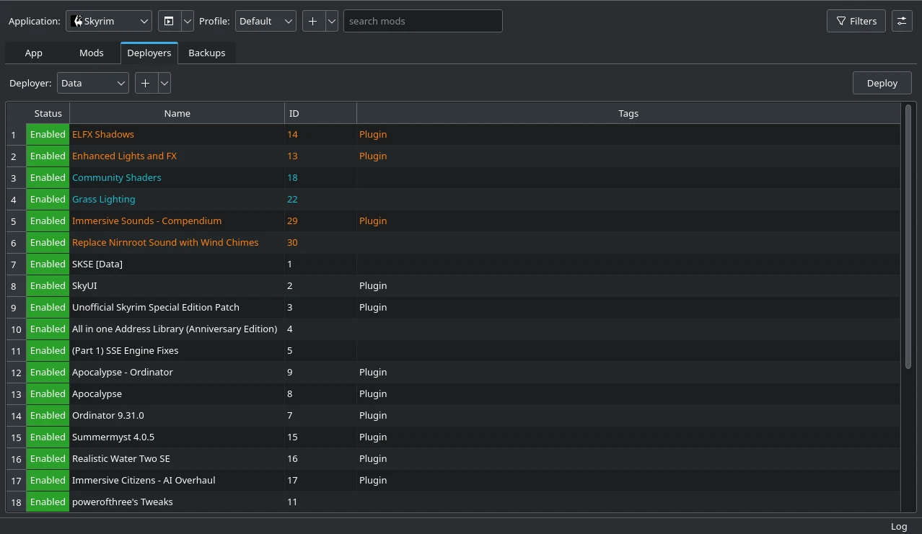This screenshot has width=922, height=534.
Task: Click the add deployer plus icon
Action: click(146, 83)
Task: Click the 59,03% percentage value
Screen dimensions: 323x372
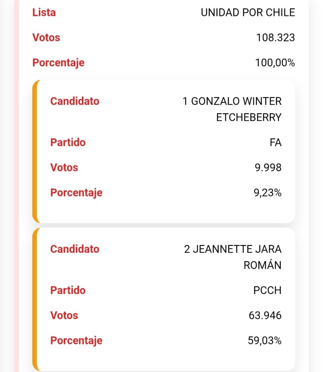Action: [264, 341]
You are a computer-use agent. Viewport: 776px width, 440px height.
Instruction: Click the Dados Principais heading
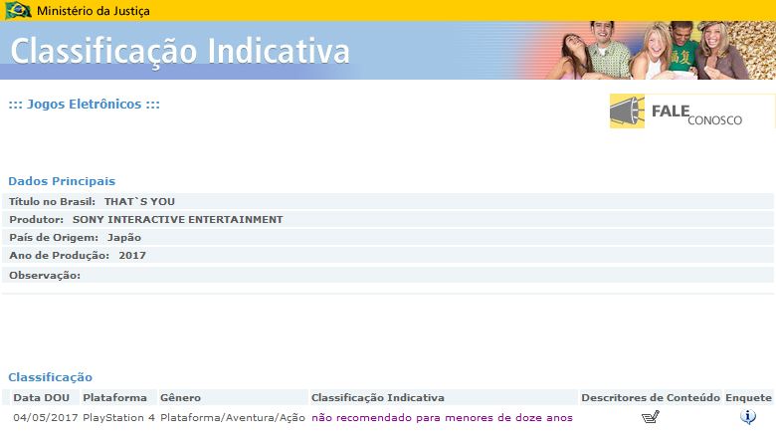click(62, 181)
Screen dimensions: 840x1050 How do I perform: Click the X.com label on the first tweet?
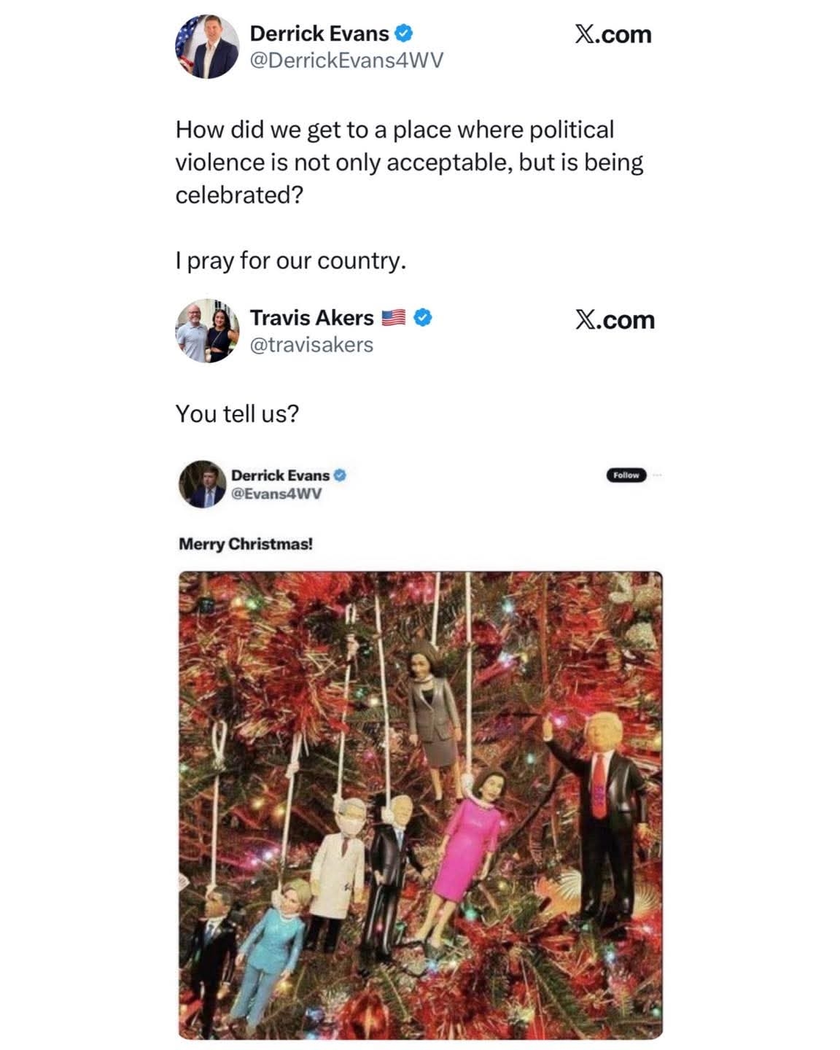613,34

__________________________________________________

▶ INSTRUCTIONS FOR THE TASK: Find the line containing "Task: Click the 59,03% percentage value" in the records above, then copy it and every line after it exactly, through the last one, without any pictures.

▶ WORKED SOLUTION:
Task: Click the 59,03% percentage value
Screen dimensions: 323x372
Action: [264, 341]
You are a computer-use agent. Viewport: 776px width, 440px height.
Instruction: Click the Dados Principais heading
click(62, 181)
Screen dimensions: 840x1050 How do I perform: Click the X.com label on the first tweet?
613,34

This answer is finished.